■ TEXT SEGMENT

We have 4 Kafka clusters:
ENV1: 6 brokers and 3 zookeepers
ENV2: 6 brokers and 3 zookeepers
ENV3: 8 brokers (on 2 DCs, 4-4 brokers) and 9 zookeepers (on 3 DCs, 3-3-3 nodes)
ENV4: 16 brokers (on 2 DCs, 8-8 brokers) and 9 zookeepers (on 3 DCs, 3-3-3 nodes)
All of the Kafka brokers are on version 2.7.0, and all of the ZK nodes are on version 3.4.13. Every Kafka brokers and ZK nodes are VMs. All the four environments are running in a separate subnet. Swap is turned off everywhere. All the clusters are Kerberized and are using a separate high available AD for it, which contains 7 kerberos servers.
VM parameters:
ENV1:
Kafka brokers:
16 GB RAM,
8 vCPU,
1120 GB Hard Disk,
RHEL 7.9
ZK nodes:
4 GB RAM,
2 vCPU,
105 GB Hard Disk,
RHEL 8.5
ENV2:
Kafka brokers:
16 GB RAM,
8 vCPU,
1120 GB Hard Disk,
RHEL 7.9
ZK nodes:
4 GB RAM,
2 vCPU,
105 GB Hard Disk,
RHEL 8.5
ENV3:
Kafka brokers:
24 GB RAM,
8 vCPU,
2120 GB Hard Disk,
RHEL 7.9
ZK nodes:
8 GB RAM,
2 vCPU,
200 GB Hard Disk,
RHEL 8.5
ENV4:
Kafka brokers:
24 GB RAM,
8 vCPU,
7145 GB Hard Disk,
RHEL 7.9
ZK nodes:
8 GB RAM,
2 vCPU,
200 GB Hard Disk,
RHEL 7.9
We have the following issue on every environments at the same time, 3-4 times a day for a few seconds: our kafka_network_socketserver_networkprocessoravgidlepercent metrics goes down to zero on every brokers, and our cluster becames unreachable, even our brokers cannot communicate with each other when this happens. Here is a picture of it from our Grafana dashboard:
We can see the following ERRORs in the server log, but we suppose all of them are just consequences:
ERROR Error while processing notification change for path = /kafka-acl-changes (kafka.common.ZkNodeChangeNotificationListener)
kafka.zookeeper.ZooKeeperClientExpiredException: Session expired either before or while waiting for connection
at kafka.zookeeper.ZooKeeperClient.$anonfun$waitUntilConnected$3(ZooKeeperClient.scala:270)
at kafka.zookeeper.ZooKeeperClient.waitUntilConnected(ZooKeeperClient.scala:258)

■ EXCERPTED RECORDS
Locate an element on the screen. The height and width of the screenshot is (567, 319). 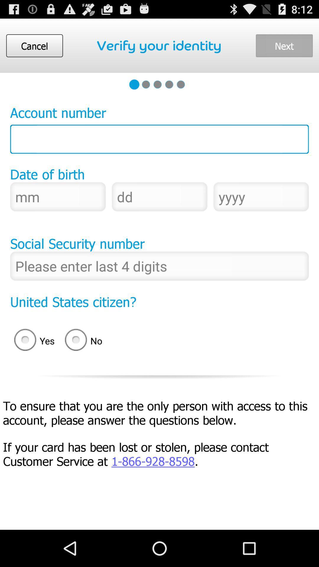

* * *

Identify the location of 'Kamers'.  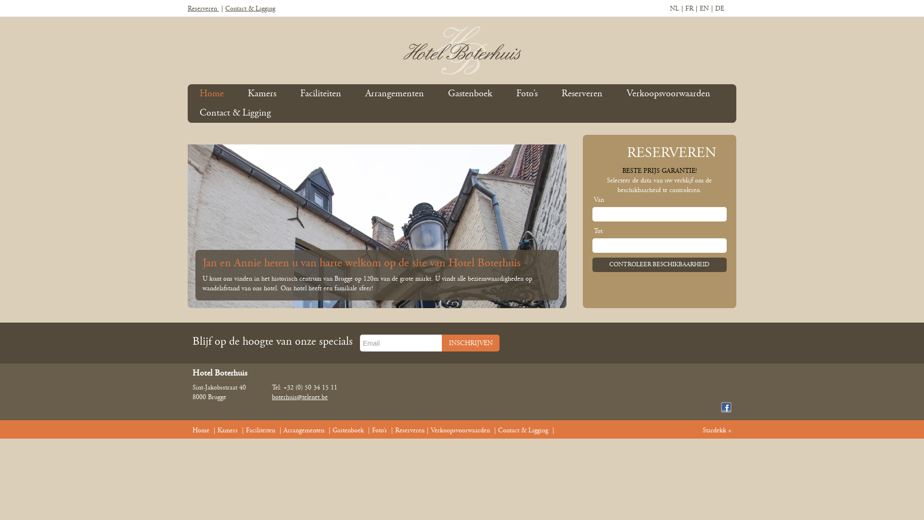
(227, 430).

■ EXERCISE TASKS
1 - In the Kafka outage post, which version are all of the ZooKeeper nodes running?
2 - Why does the Kafka outage post's error log say the notification change for path /kafka-acl-changes could not be processed? Explain in one to three sentences.
3 - Pick up the Kafka outage post after its last line and write the next part.

■ RESULTS IN ORDER
1 - Version 3.4.13.

2 - The processing failed because a kafka.zookeeper.ZooKeeperClientExpiredException was thrown. The ZooKeeper session had expired either before or while the client was waiting for a connection.

3 -
at kafka.zookeeper.ZooKeeperClient.$anonfun$waitUntilConnected$1(ZooKeeperClient.scala:252)
at kafka.zookeeper.ZooKeeperClient.waitUntilConnected(ZooKeeperClient.scala:252)
at kafka.zk.KafkaZkClient.retryRequestsUntilConnected(KafkaZkClient.scala:1730)
at kafka.zk.KafkaZkClient.retryRequestsUntilConnected(KafkaZkClient.scala:1700)
at kafka.zk.KafkaZkClient.retryRequestUntilConnected(KafkaZkClient.scala:1695)
at kafka.zk.KafkaZkClient.getChildren(KafkaZkClient.scala:719)
at kafka.common.ZkNodeChangeNotificationListener.kafka$common$ZkNodeChangeNotificationListener$$processNotifications(ZkNodeChangeNotificationListener.scala:83)
at kafka.common.ZkNodeChangeNotificationListener$ChangeNotification.process(ZkNodeChangeNotificationListener.scala:120)
at kafka.common.ZkNodeChangeNotificationListener$ChangeEventProcessThread.doWork(ZkNodeChangeNotificationListener.scala:146)
at kafka.utils.ShutdownableThread.run(ShutdownableThread.scala:96)
ERROR [ReplicaManager broker=1] Error processing append operation on partition topic-4 (kafka.server.ReplicaManager)
org.apache.kafka.common.errors.OutOfOrderSequenceException: Out of order sequence number for producerId 461002 at offset 5761036 in partition topic-4: 1022 (incoming seq. number), 1014 (current end sequence number)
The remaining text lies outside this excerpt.